PORTLAND, Ore. (KOIN) – A remade version of an Oregon state map that shows each property’s risk of wildfire will not be released as early as expected, the Oregon Department of Forestry announced Wednesday. 

The decision comes shortly after the start of Oregon’s 2023 legislative session. Lawmakers are expected to debate proposed bills that could alter Senate Bill 762, the wildfire funding bill that passed in 2021. 

According to ODF, there are several bills proposing changes such as which areas are assigned a risk classification and potentially abolishing the map entirely. 

“We want to avoid expending resources on work that may not align with new direction that may come from the legislature this session,” said Oregon State Forester Cal Mukumoto. 

Without knowing what decisions lawmakers will make, ODF does not know how long it will take to make required changes. The agency had planned to release an updated version of the map in fall 2023. 
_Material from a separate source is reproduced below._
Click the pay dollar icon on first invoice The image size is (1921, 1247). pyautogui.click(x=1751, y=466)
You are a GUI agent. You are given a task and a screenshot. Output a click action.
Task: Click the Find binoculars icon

The color-coordinated wildland-urban interface and statewide wildfire risk map intends to serve as a visual representation of what the wildfire risk is for all of Oregon’s 1.8 million tax lots. 

Mukumoto said ODF has been working with Oregon State University on technical adjustments to the map and has been planning for more community outreach and engagement. 
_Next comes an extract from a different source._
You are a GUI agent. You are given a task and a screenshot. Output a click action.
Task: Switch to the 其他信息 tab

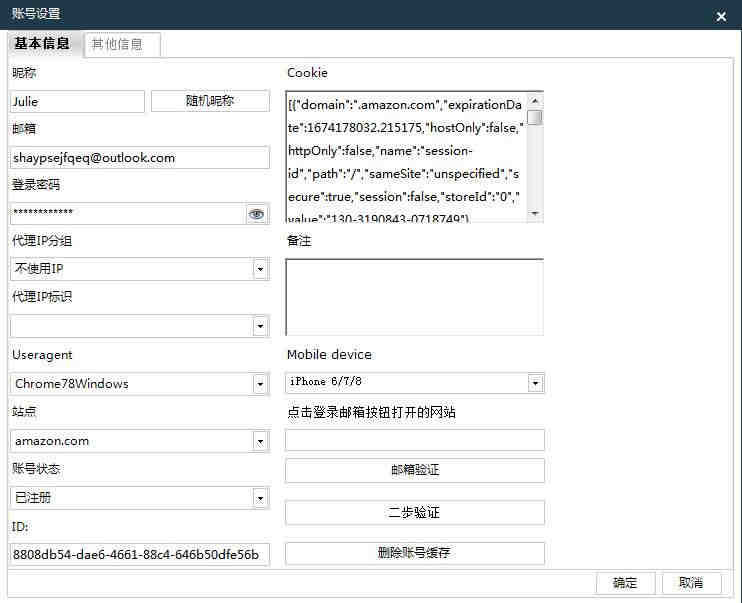click(x=118, y=44)
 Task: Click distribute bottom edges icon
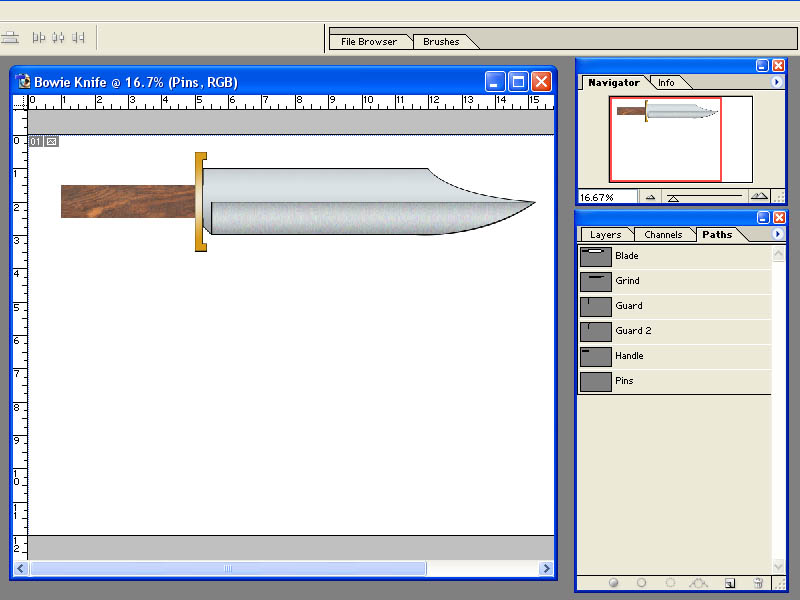click(x=9, y=37)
ODF released the original version of the map on June 30, 2022 and withdrew it just over a month later after thousands of Oregonians shared feedback. Many residents throughout the state challenged the map and the way it classified properties. 
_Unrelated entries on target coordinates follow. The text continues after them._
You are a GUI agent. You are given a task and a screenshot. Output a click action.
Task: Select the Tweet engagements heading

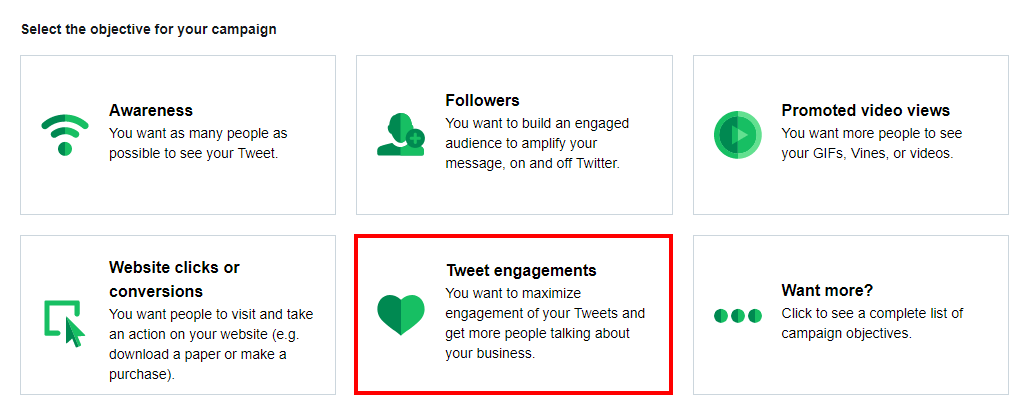521,270
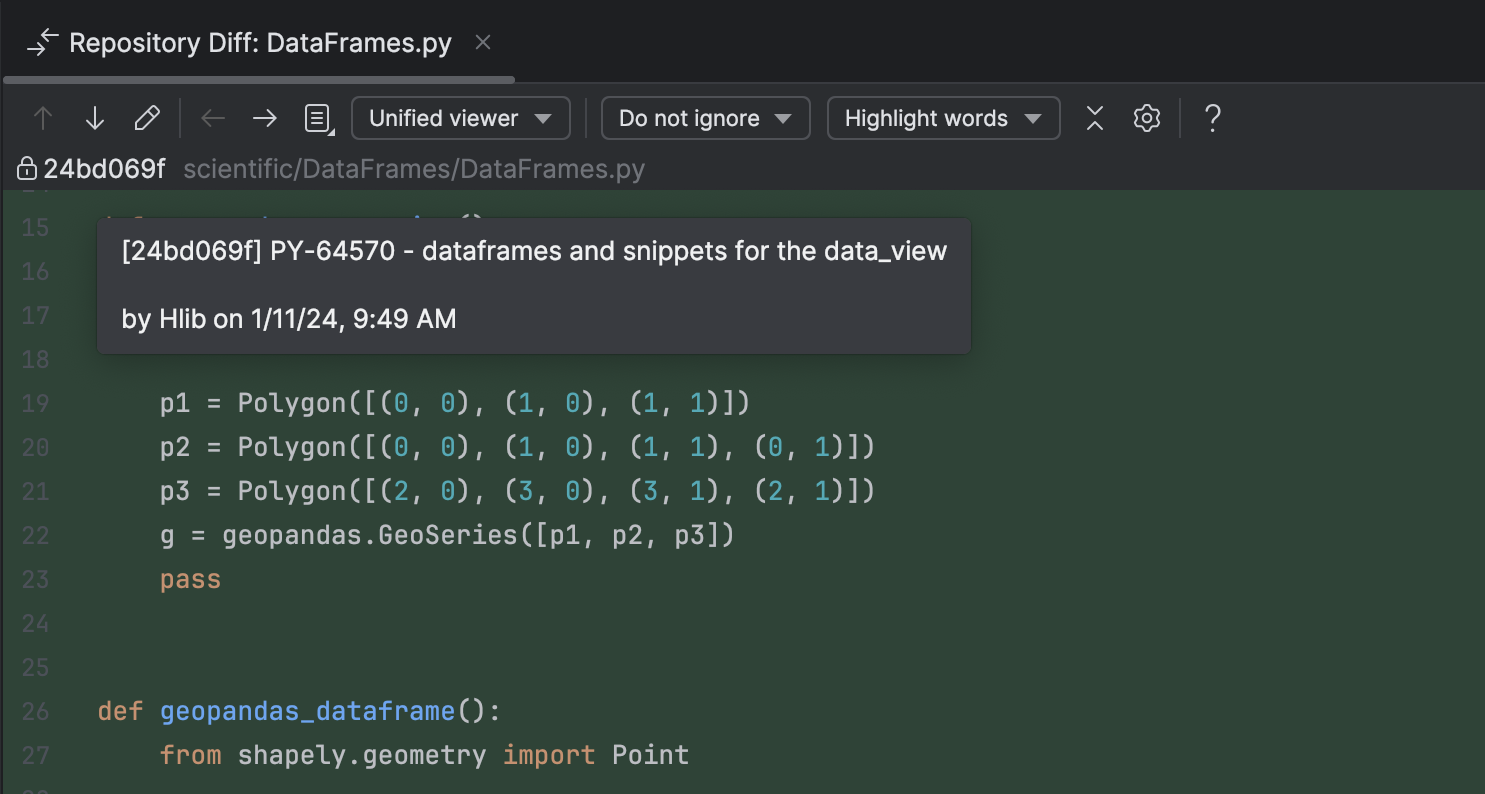Click line number 22 in gutter
1485x794 pixels.
point(35,536)
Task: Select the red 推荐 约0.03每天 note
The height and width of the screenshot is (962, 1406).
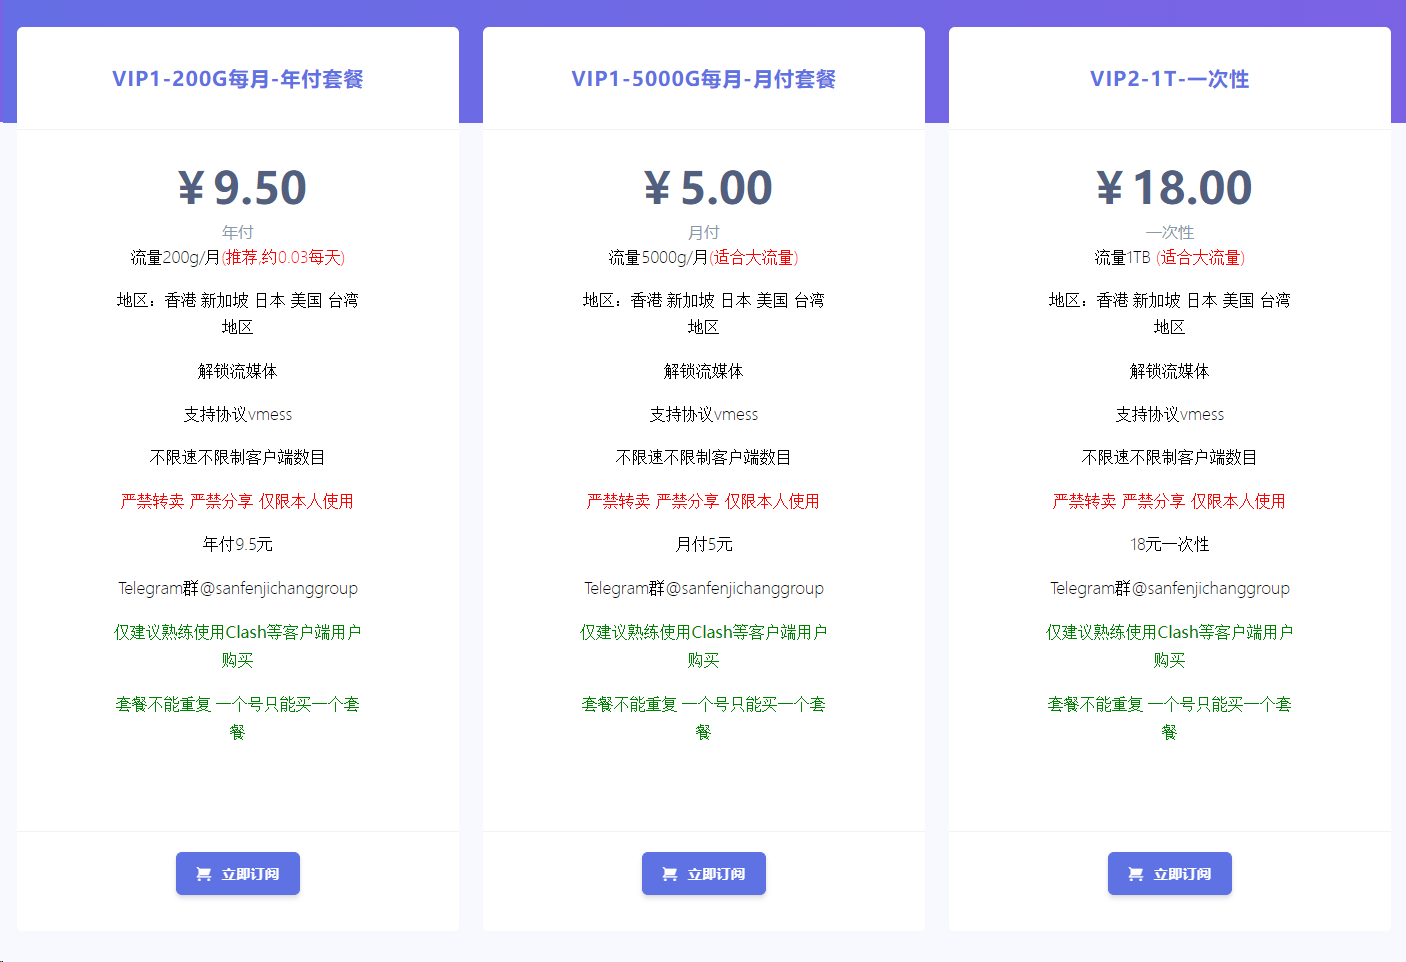Action: (284, 258)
Some feared that living in a high- or extreme-risk area could drive up the cost of homeowners’ insurance. However, the state has reassured owners that insurance providers in the state have promised to not do so. 

Insurance providers perform their own underwriting and create their own risk maps. They have been dropping Oregonians’ home coverage due to their wildfire risk, but state officials say it’s not a result of the wildfire risk map. 

When ODF withdrew the original map on Aug. 4, 2022, the agency said it would conduct public and stakeholder engagement, outreach and education from October 2022 through February 2023. 

“There were some great recommendations that came out of the Wildfire Programs Advisory Council’s first annual report and opportunities identified by Wildfire Programs Director Doug Grafe related to the map that I hope the Legislature gets the opportunity to explore during this session,” Mukumoto said. 

Those recommendations are in addition to the bills lawmakers will consider this session. 

ODF said members of both the Senate Committee on Natural Resources and the Wildfire Programs Advisory Council have expressed support for continued mapping of wildfire hazards. They support continued mapping of wildfire hazards to know where to make investments in wildfire mitigation activities, including fuels reduction and building defensible space. 

“We have a lot of ideas about revisions to the wildfire program to make it more effective, include the public to a greater degree to move forward,” said Chair of the Senate Committee on Natural Resources Sen. Jeff Golden at a committee meeting on Jan. 18. “The idea here is to give the legislature a chance to do what revisions it chooses to of this program before the publication of another map.” 

Golden, who represents Oregonians in the southwest part of the state, pointed out that there were in-person public hearings to discuss the map scheduled in Grants Pass and Medford that had to be moved online because so many people were upset and sharing angry comments online. 

At the online meeting, there were 1,200 participants, he said. 

“Our goal this session is to get resources and expertise to Oregonians already doing good work on the ground to protect their properties and neighborhoods,” Golden said. “It’s important to get that done and to do all we can to ease the homeowner insurance challenges that the era of megafires has brought us before moving forward with any map.” 

Mark Bennett, chair of the Wildfire Programs Advisory Council said there needs to be robust communications and outreach efforts across all Senate Bill 762 programs to help property owners understand what their classification means, how they can better protect their homes and what resources are available. 

While the legislature is in session, ODF will continue to work with OSU to adjust the map based on feedback received about the first version of the map. This includes addressing concerns related to irrigated lands and classification differences on adjacent lots. 

The agency will also follow the progress of bills related to the risk map and will adjust its work accordingly. 

It will continue to work with the Wildfire Programs Advisory  Council to identify community needs and opportunities for outreach, education and engagement.